Long Bien Bridge tells stories about Hanoi

A collection of old documents related to Hanoi’s iconic Long Bien Bridge has been unveiled to the public for the first time at an exhibition entitled “Long Bien Bridge – The Eyewitness of History”.
Model of Long Bien Bridge made of bamboo.
Model of Long Bien Bridge made of bamboo.

The exhibition was co-organised by the National Archives Centre 1 and the École Française d'Extrême-Orient (EFEO, or the French School of Asian Studies) to celebrate the 120th anniversary of the iconic bridge.

On September 13, 1889, Governor-General Doumer held a ground-breaking ceremony for a bridge crossing Hong (Red) River. The bridge was designed in the style that the contractor Daydé & Pillé Company applied for the first time to Tolbiac Bridge in Paris. It has a length of 1,862m, consisting of 19 steel beams and a stone path. There is a single railroad track for trains in the middle and both sides have pathways for motorised vehicles and pedestrians.

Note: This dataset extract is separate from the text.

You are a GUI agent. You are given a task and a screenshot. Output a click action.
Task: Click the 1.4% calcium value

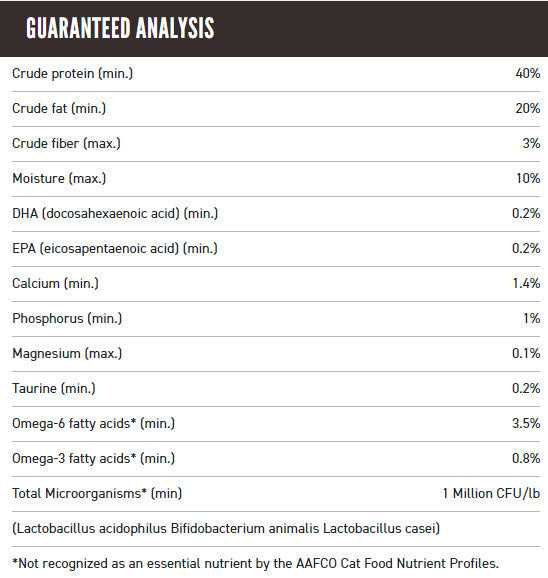[x=526, y=283]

The bridge was officially inaugurated on February 28, 1902, after nearly three years and nine months of construction, and was named after Paul Doumer, the French Governor-General of Indochina. It was renamed Long Bien after Vietnam gained independence in 1945.

The construction of the first steel bridge in Vietnam took the efforts of thousands of Vietnamese workers under the guidance of French experts. In addition to tonnes of limestone transported from Thua Thien-Hue, 30,000 cubic metres of stone and ironwood blocks were brought from Thanh Hoa and tonnes of cement from Hai Phong.

Vietnamese workers also created the tens of thousands of rivets needed for the bridge and dove deep into the river to construct its abutment, 30m below the water surface.

The documents and images show details how the bridge was built, expanded and renovated. The life of people living in the Red River mudflats under the bridge were also depicted in several images.

Among the documents and images are on display, some are on loan from the French Overseas National Archives (ANOM).

The objects include a construction bidding registration approved by the French Governor-General of Indochina, Paul Doumer. The drawings of the bridge’s façade and longitudinal section by the French contractor Daydé & Pillé Company are also on display.

Visitors can enjoy the exhibition which has been set up following three major contents: The Bridge was Built from a Crazy Idea, By Long Bien Bridge, and Memories of Long Bien Bridge.

Alongside the old documents and images, the exhibition was also enriched by photographs that were taken by Vietnamese and foreign photographers.

To create a lively and diversified displaying space, the organisers also set up a small model of the Long Bien Bridge as the background for anyone interested in photography. In addition, junior visitors can present their art ability by drawing paintings at a creative corner.

In 1972, Hanoi suffered from US bombing for 12 days and nights, Long Bien Bridge was also rammed and badly damaged. During the war, large motor vehicles moving across the bridge also caused the bridge to deteriorate and had to be repaired. Rare photos of the bridge breaking after being bombed are displayed at the exhibition, along with decisions as well as pictures of bridge repair works.

Along with stories surrounding the bridge, the community's memories of Long Bien Bridge were also shared and introduced at the exhibition along with photos by 5 photographers, paintings by artist Tran Anh Tuan, and a bamboo model of Long Bien Bridge which was donated to National Archives Centre 1.

Hanoi has been celebrating the 50th anniversary of the “Hanoi - Dien Bien Phu in the Air”, and Long Bien Bridge is also seen as a symbol of the war. The stories about Long Bien Bridge told in the exhibition not only help young people today understand more about the bridge that has been associated with the city for more than a century, but also learn about a part of Hanoi's history.

Long Bien Bridge tells stories about Hanoi ảnh 1

The first steps in forming the bridge.

Long Bien Bridge tells stories about Hanoi ảnh 2

Description of the bridge’s construction process.

Long Bien Bridge tells stories about Hanoi ảnh 3

The bridge was destroyed by bombs during the war.

Long Bien Bridge tells stories about Hanoi ảnh 4

An image of the broken bridge from above, extracted by the National Archives Centre I from US military photos.

Long Bien Bridge tells stories about Hanoi ảnh 5

The photos were donated by photographers for the exhibition.